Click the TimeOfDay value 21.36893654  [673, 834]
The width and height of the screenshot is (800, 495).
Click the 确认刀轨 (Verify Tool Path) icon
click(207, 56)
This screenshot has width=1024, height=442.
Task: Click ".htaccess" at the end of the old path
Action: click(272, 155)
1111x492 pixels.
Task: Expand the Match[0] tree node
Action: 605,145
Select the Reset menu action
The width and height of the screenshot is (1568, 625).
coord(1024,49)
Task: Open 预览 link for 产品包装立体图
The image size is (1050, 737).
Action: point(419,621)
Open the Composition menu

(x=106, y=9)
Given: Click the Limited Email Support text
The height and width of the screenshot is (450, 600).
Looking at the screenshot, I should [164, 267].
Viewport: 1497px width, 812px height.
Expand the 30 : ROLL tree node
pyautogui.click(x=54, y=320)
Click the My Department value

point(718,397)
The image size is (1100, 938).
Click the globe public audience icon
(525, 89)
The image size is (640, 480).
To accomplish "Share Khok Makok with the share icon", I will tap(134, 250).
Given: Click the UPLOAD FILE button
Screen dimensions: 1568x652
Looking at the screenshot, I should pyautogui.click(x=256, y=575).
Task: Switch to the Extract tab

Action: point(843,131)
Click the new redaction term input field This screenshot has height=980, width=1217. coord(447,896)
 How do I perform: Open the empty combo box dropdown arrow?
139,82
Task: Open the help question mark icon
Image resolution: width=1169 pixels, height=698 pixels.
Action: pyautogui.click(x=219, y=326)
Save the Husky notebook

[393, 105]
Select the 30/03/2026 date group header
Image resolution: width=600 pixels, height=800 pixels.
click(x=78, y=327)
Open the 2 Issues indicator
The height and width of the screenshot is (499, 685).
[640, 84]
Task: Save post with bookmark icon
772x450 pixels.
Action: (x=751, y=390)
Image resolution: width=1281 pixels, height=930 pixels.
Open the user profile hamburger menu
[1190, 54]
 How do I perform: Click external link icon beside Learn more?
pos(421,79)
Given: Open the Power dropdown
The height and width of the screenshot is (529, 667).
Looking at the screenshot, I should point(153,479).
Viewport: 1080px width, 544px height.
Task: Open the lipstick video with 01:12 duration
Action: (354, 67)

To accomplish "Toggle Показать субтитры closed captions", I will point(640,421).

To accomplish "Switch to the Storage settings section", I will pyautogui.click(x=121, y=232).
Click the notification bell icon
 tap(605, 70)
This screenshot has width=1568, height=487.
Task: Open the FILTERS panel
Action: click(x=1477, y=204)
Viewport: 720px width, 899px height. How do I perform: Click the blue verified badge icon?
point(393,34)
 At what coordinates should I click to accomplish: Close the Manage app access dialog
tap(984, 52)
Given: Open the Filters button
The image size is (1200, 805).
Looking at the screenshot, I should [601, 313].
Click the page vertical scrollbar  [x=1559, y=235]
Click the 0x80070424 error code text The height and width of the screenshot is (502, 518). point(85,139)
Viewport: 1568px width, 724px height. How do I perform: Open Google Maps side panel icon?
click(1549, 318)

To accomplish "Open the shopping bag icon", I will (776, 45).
# # # # # # #
» Task goal
Word for word, set down the lines from the beginning of the records through the line that holds "Viewport: 1497px width, 812px height.". Leave out the rest.

» Response to the exercise
Click the TimeOfDay value 21.36893654  [673, 834]
The width and height of the screenshot is (800, 495).
Click the 确认刀轨 (Verify Tool Path) icon
click(207, 56)
This screenshot has width=1024, height=442.
Task: Click ".htaccess" at the end of the old path
Action: click(272, 155)
1111x492 pixels.
Task: Expand the Match[0] tree node
Action: 605,145
Select the Reset menu action
The width and height of the screenshot is (1568, 625).
coord(1024,49)
Task: Open 预览 link for 产品包装立体图
The image size is (1050, 737).
Action: point(419,621)
Open the Composition menu

(x=106, y=9)
Given: Click the Limited Email Support text
The height and width of the screenshot is (450, 600).
Looking at the screenshot, I should [164, 267].
Viewport: 1497px width, 812px height.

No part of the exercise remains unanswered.